Di leg pertama Liverpool tercatat mengirimkan 17 crossing (Barcelona tiga). Skema ini menjadi tidak efektif karena: (1) Hanya Robertson yang andal mengirimkan umpan silang, (2) Saat mengirimkan umpan silang ke kotak penalti, di tengah kemungkinan hanya ada Wijnaldum yang berposisi sebagai penyerang tengah atau Mané yang bukan pemain yang andal duel udara, dan (3) Joe Gomez bukan full-back yang eksplosif di lini pertahanan seperti Alexander-Arnold. Alhasil Lenglet dan Pique leluasa menangkal serangan sayap Liverpool lewat total 20 sapuan.

Pada leg kedua, Liverpool juga kembali mengandalkan umpan silang. Kali ini umpan silang dilakukan lebih banyak: 24 kali. Skema ini jadi efektif karena ada Robertson, Shaqiri, dan Alexander-Arnold yang memang lebih terbiasa melakukannya. Shaqiri dan Alexander-Arnold jadi pemain dengan umpan silang terbanyak: enam kali.

Namun kunci utamanya terletak pada pergerakan Wijnaldum. Saat umpan silang dikirim, Lenglet dan Pique yang andal dalam menyapu umpan silang akan lebih berfokus dalam menjaga Origi, penyerang tengah Liverpool. Di situlah Wijnaldum bisa mendapatkan ruang untuk menyambut umpan silang dengan lebih leluasa dibanding leg pertama. Kedua golnya terjadi karena situasi ini.

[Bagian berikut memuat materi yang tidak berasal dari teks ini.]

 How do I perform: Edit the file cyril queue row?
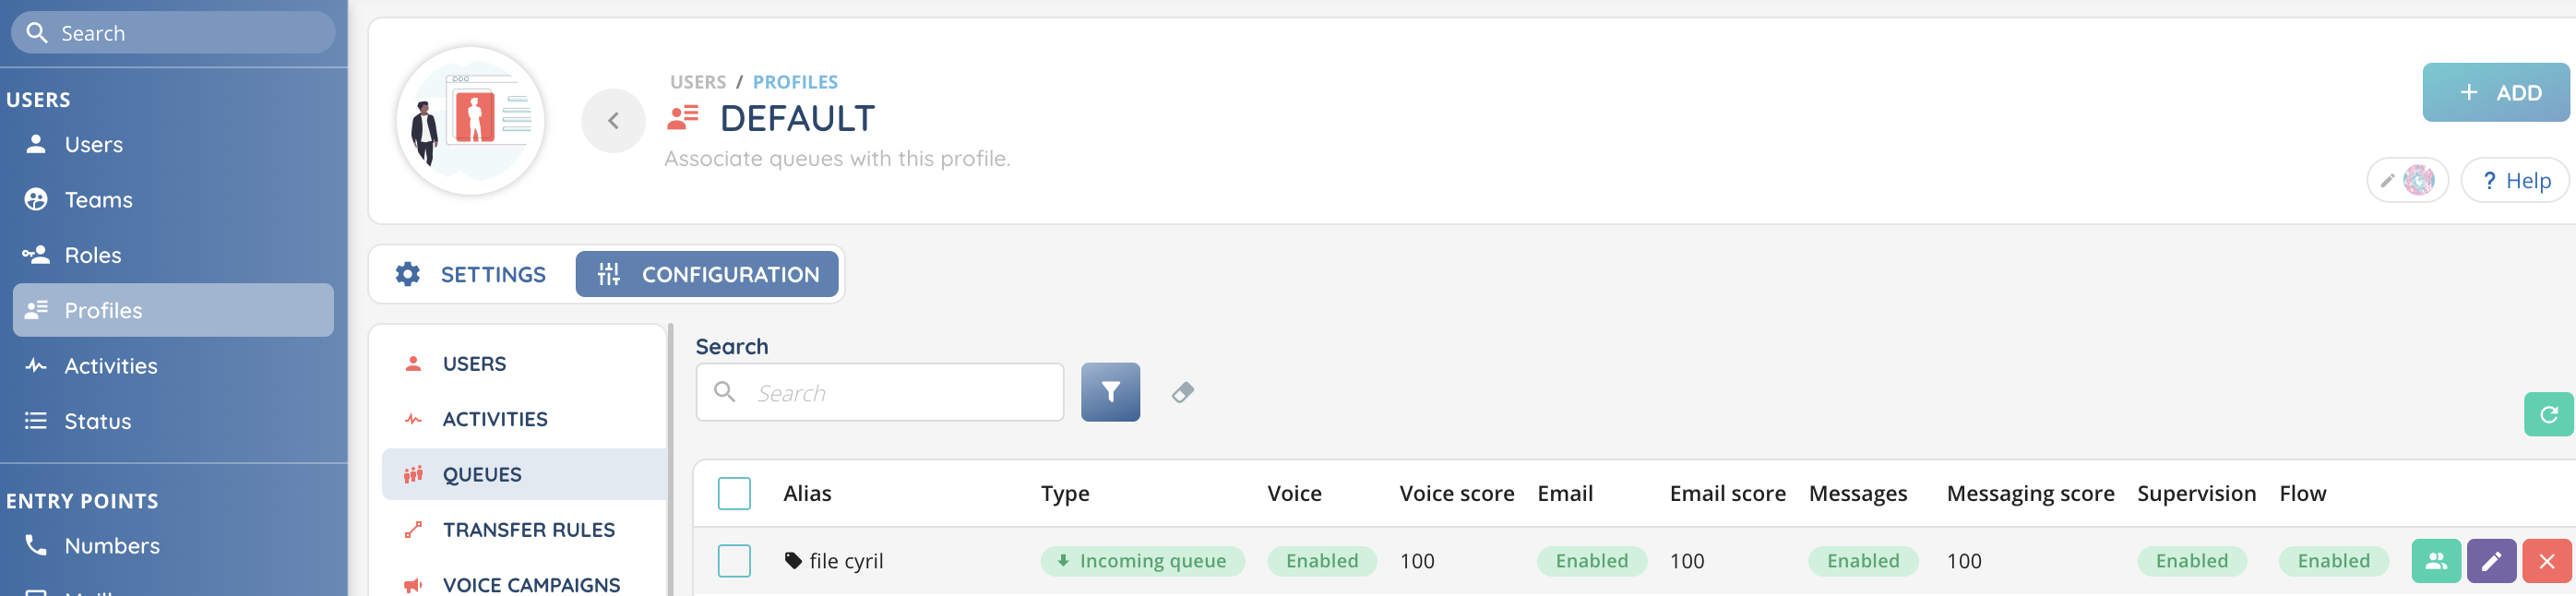coord(2490,561)
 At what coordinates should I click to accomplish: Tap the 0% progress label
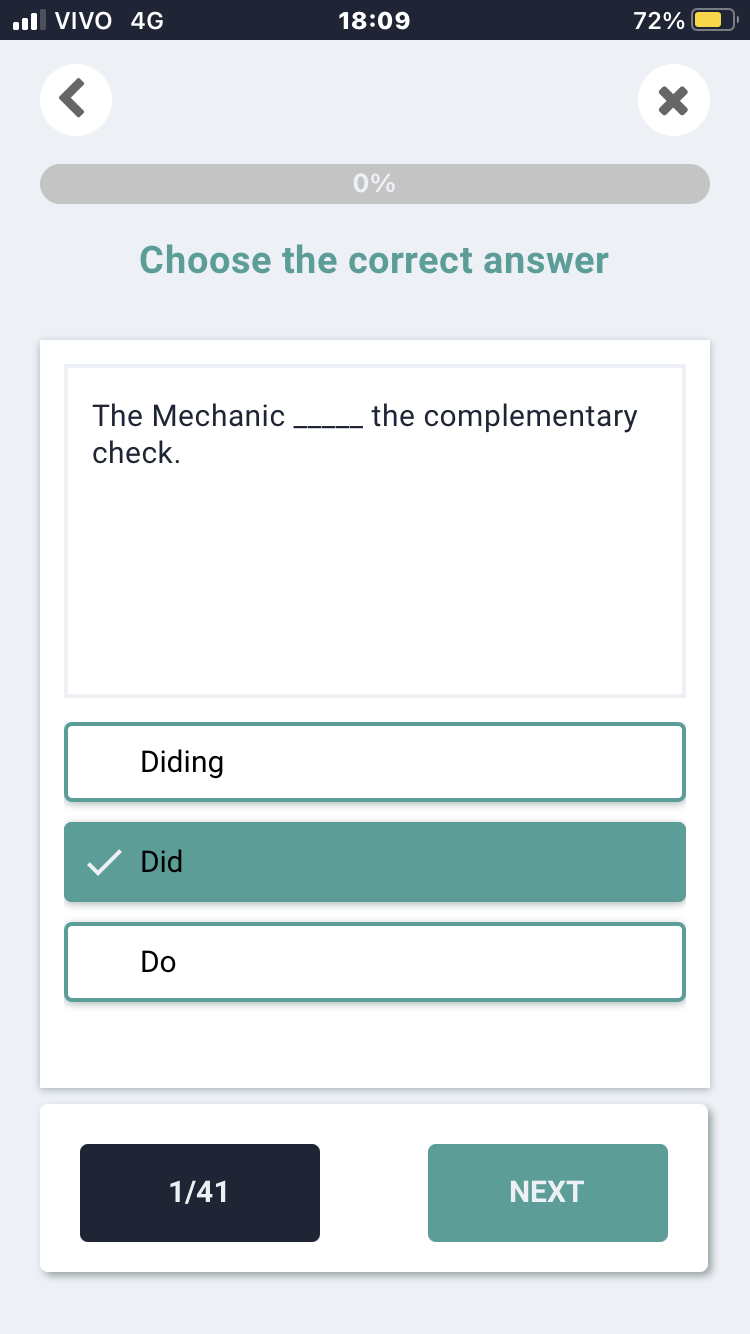pyautogui.click(x=374, y=184)
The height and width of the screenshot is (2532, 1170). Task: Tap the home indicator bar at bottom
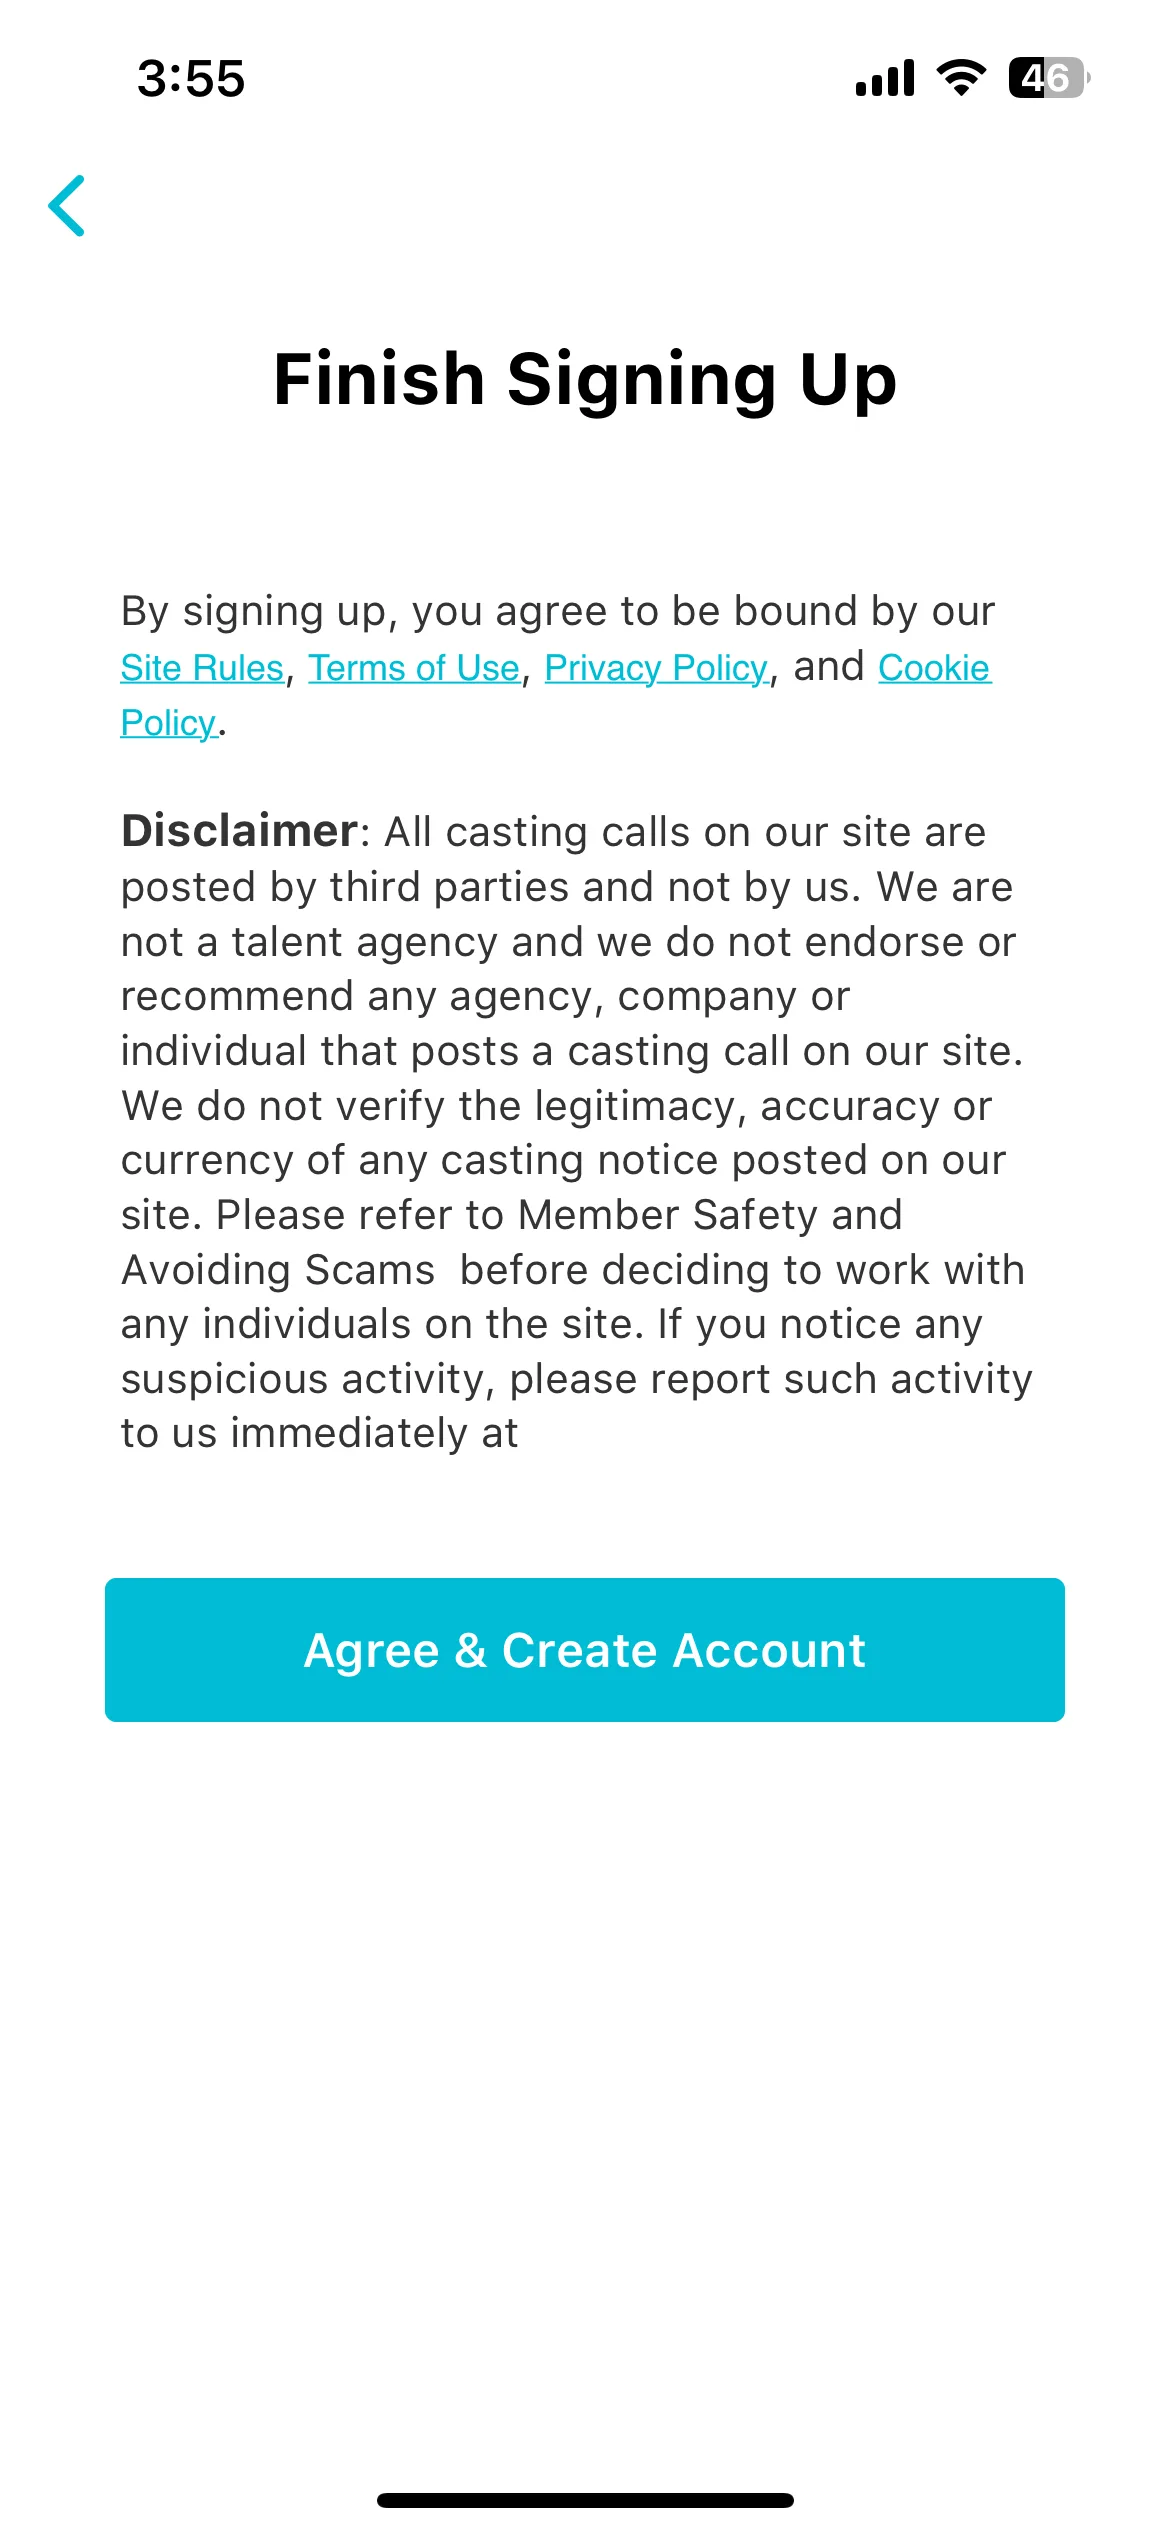(x=585, y=2500)
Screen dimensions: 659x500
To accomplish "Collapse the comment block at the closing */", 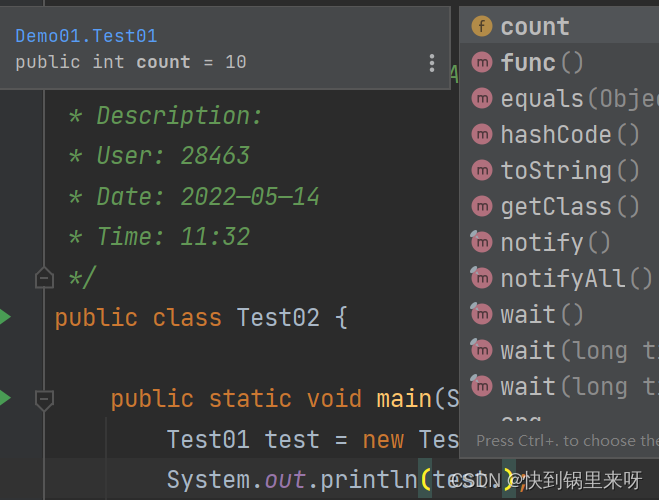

Perbandingan posisi Wijnaldum pada leg pertama (atas) dan leg kedua (bawah) saat hendak menerima umpan silang

Lenglet-Pique "hanya" mencatat 13 sapuan di Anfield. Hal itu juga tidak terlepas dari umpan silang akurat yang dikirimkan Alexander-Arnold pada gol pertama Wijnaldum dan crossing manja Shaqiri pada gol ketiga Liverpool, yang juga dicetak oleh Wijnaldum.

***

Liverpool mencetak gol keempat lewat skema sepak pojok cepat yang dilakukan Alexander-Arnold, diakhiri lewat sepakan sempurna Origi di mulut gawang. Dalam situasi ini, Barcelona lengah, dan bisa jadi hal itu merupakan efek dari kondisi mental yang semakin tertekan setelah Liverpool, secara luar biasa, mampu mengejar defisit tiga gol di Camp Nou.



Sepakbola memang olahraga di mana kesebelasan yang paling sedikit melakukan kesalahan, dialah yang berpotensi untuk menang. Kesalahan Barça tidak hanya terletak pada kegagalan antisipasi sepak pojok Alexander-Arnold. Tiga gol Liverpool lainnya pun "beraroma" kesalahan para pemain Barça. Skema permainan Liverpool sendiri memang mengedapankan strategi agar pemain Barcelona melakukan kesalahan-kesalahan tersebut.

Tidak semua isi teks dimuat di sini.